- TAREA PROPUESTA -
Continúa el artículo sobre Madrid y el trato de las grandes constructoras con el poder, empezando justo después de su última oración.

- TEXTO DEL DOCUMENTO -
--------

Redaccion | Lunes 20 de octubre de 2014
Son cosas que sólo ocurren en la capital del Reino: en un mismo día y a la misma hora te pueden dar tres conferencias. O las das o te las dan. Políticos y empresarios se suceden ante los auditorios más diversos y en las convocatorias más dispares, con un casi único punto en común: en todas ellas aparecen los representantes de las grandes empresas del sector inmobiliario y de la construcción.
Presidentes y consejeros delegados se reparten el trabajo de asistir en alguno de los grandes hoteles de Madrid o en la propia casa del Gobierno a los desayunos, comidas y cenas en los que el presidente de Murcia o de Aragón; la ministra de Vivienda, o el secretario de estado para el Deporte explican sus mejores proyectos e ideas.
Por allí aparecerán Luís del Rivero o Manrique, su mano derecha; Florentino Pérez o Marcelino (su mejor alter ego), Fernando Martín, cualquiera de los dos primos Entrecanales, Marcelino Oreja… Todos deben mantener buenas relaciones con el poder al margen de los colores políticos y cumplen con esa obligación no escrita pero siempre presente.
Es en este Madrid de las tormentas en el que la tensión se palpa con sólo salir a la calle. No ocurre en ninguna otra capital del Reino. Aquí, los que vivimos y sufrimos y gozamos de Madrid sabemos que el desgaste neuronal es enorme, que el stress se acumula, que la pelea es continua y que bajar el propio nivel de exigencia es renunciar a una parte del futuro profesional, sea cual sea el sector en el que uno esté trabajando, y sea cual sea el puesto que ocupe.

--------

- MATERIAL RECOPILADO -

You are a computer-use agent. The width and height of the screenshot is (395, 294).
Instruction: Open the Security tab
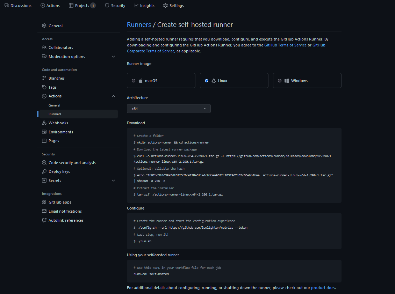[115, 5]
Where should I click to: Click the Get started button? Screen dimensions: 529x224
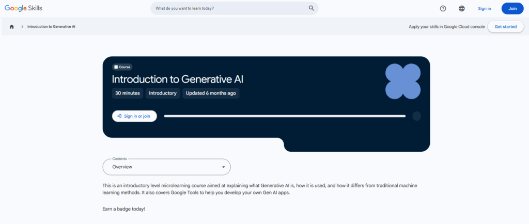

--------

- RESPUESTA -
Aquí, en la Villa y Corte funcionan los cuchillos corvos desde el alba hasta el amanecer, y se respeta muy poco al adversario, y menos al enemigo. Se sonríe por educación y por cinismo. Se deshacen los elogios nada más alejarse el elogiado, y se buscan las recompensas de los malos actos mucho antes de procurar realizar los buenos. Es una ciudad cainita que olvida muy rápido, pero que está más que dispuesta a pasar facturas a aquellos que osan desafiarla. Y es tan acogedora para con todos como exigente hasta la extenuación.
Era ya así cuando hace treinta años el Rey juró ante las Cortes franquistas. Lo ha seguido siendo bajo los gobiernos de Suárez, de Calvo Sotelo, de Felipe González, de José María Aznar y de José Luís Rodríguez Zapatero. A Don Juan Carlos se le ha dejado fuera de la melé política, económica y social hasta ahora. La Monarquía no entraba en discusión. No por su validez histórica o por los derechos dinásticos del actual Rey. No entraba en discusión, ni en votación popular a través de sondeos por su carácter de "utilidad".
El Rey ha demostrado a lo ancho y largo de estos años que es un Jefe de Estado tremendamente útil. En la primera fase de la transición democrática y en los revueltos tiempos en que vivimos. Su declaración de Tenerife es muy importante pues elimina con muy pocas palabras las dudas acerca de su propio recorrido al frente de la Institución. Salvo que la salud le falle tenemos Monarca para rato, y cualquier veleidad sucesoria o apresurada tendrá que esperar. Don Juan Carlos no puede ceder el testigo al Príncipe Felipe. Lo saben los dos, y los dos tienen que establecer los plazos mirando a la futura España que se dibuja en los cambios estatutarios que van a protagonizar las 17 autonomías que conforman España, sea cual sea el nivel competencial que salga del iniciado proceso de reformas. Y habrá que incluir la reforma constitucional con su derivada de elecciones generales.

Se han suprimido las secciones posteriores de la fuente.